● **ACTION ITEM**
Copy the lines verbatim, beginning with the line that contains "[X] (43, 113)" and continuing through the end of the data, and only those lines.

——————

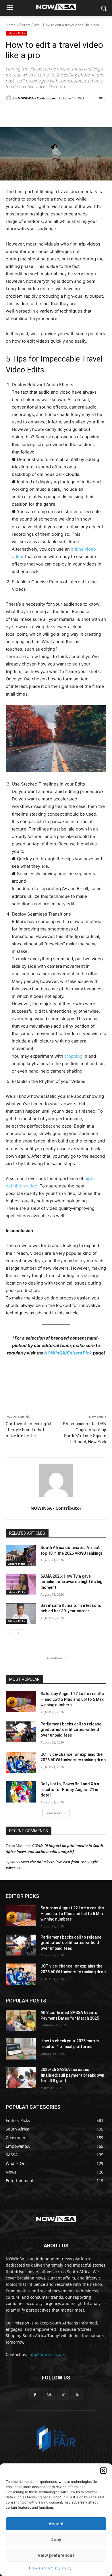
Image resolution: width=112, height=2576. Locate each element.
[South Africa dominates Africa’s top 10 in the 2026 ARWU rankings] (21, 1555)
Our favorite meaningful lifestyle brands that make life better (28, 1429)
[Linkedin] (82, 113)
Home (11, 24)
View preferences (56, 2555)
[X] (43, 113)
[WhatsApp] (69, 113)
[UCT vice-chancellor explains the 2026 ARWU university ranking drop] (21, 1762)
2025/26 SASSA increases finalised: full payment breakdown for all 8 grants (72, 2075)
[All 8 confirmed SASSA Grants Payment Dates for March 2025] (21, 2020)
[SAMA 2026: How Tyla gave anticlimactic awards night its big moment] (21, 1584)
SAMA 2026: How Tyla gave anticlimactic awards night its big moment (71, 1582)
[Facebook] (29, 113)
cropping (73, 1056)
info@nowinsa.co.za (47, 2354)
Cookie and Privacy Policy (50, 2568)
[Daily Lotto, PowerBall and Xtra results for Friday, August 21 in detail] (21, 1792)
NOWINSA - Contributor (36, 98)
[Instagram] (49, 2394)
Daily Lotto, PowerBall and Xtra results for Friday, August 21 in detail (69, 1789)
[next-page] (18, 1633)
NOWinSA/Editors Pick (68, 1353)
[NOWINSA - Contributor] (9, 98)
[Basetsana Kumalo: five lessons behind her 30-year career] (21, 1613)
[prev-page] (9, 1633)
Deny (56, 2539)
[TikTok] (63, 2394)
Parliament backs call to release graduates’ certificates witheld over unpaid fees (70, 1729)
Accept (56, 2523)
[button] (103, 2470)
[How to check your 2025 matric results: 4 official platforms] (21, 2048)
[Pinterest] (56, 113)
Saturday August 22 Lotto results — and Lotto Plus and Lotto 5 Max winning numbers (72, 1699)
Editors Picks (29, 24)
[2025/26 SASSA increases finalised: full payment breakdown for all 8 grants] (21, 2077)
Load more (54, 1813)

——————

● **ANSWER TO THE PROBLEM**
[X] (43, 113)
[WhatsApp] (69, 113)
[UCT vice-chancellor explains the 2026 ARWU university ranking drop] (21, 1762)
2025/26 SASSA increases finalised: full payment breakdown for all 8 grants (72, 2075)
[All 8 confirmed SASSA Grants Payment Dates for March 2025] (21, 2020)
[SAMA 2026: How Tyla gave anticlimactic awards night its big moment] (21, 1584)
SAMA 2026: How Tyla gave anticlimactic awards night its big moment (71, 1582)
[Facebook] (29, 113)
cropping (73, 1056)
info@nowinsa.co.za (47, 2354)
Cookie and Privacy Policy (50, 2568)
[Daily Lotto, PowerBall and Xtra results for Friday, August 21 in detail] (21, 1792)
NOWINSA - Contributor (36, 98)
[Instagram] (49, 2394)
Daily Lotto, PowerBall and Xtra results for Friday, August 21 in detail (69, 1789)
[next-page] (18, 1633)
NOWinSA/Editors Pick (68, 1353)
[NOWINSA - Contributor] (9, 98)
[Basetsana Kumalo: five lessons behind her 30-year career] (21, 1613)
[prev-page] (9, 1633)
Deny (56, 2539)
[TikTok] (63, 2394)
Parliament backs call to release graduates’ certificates witheld over unpaid fees (70, 1729)
Accept (56, 2523)
[button] (103, 2470)
[How to check your 2025 matric results: 4 official platforms] (21, 2048)
[Pinterest] (56, 113)
Saturday August 22 Lotto results — and Lotto Plus and Lotto 5 Max winning numbers (72, 1699)
Editors Picks (29, 24)
[2025/26 SASSA increases finalised: full payment breakdown for all 8 grants] (21, 2077)
Load more (54, 1813)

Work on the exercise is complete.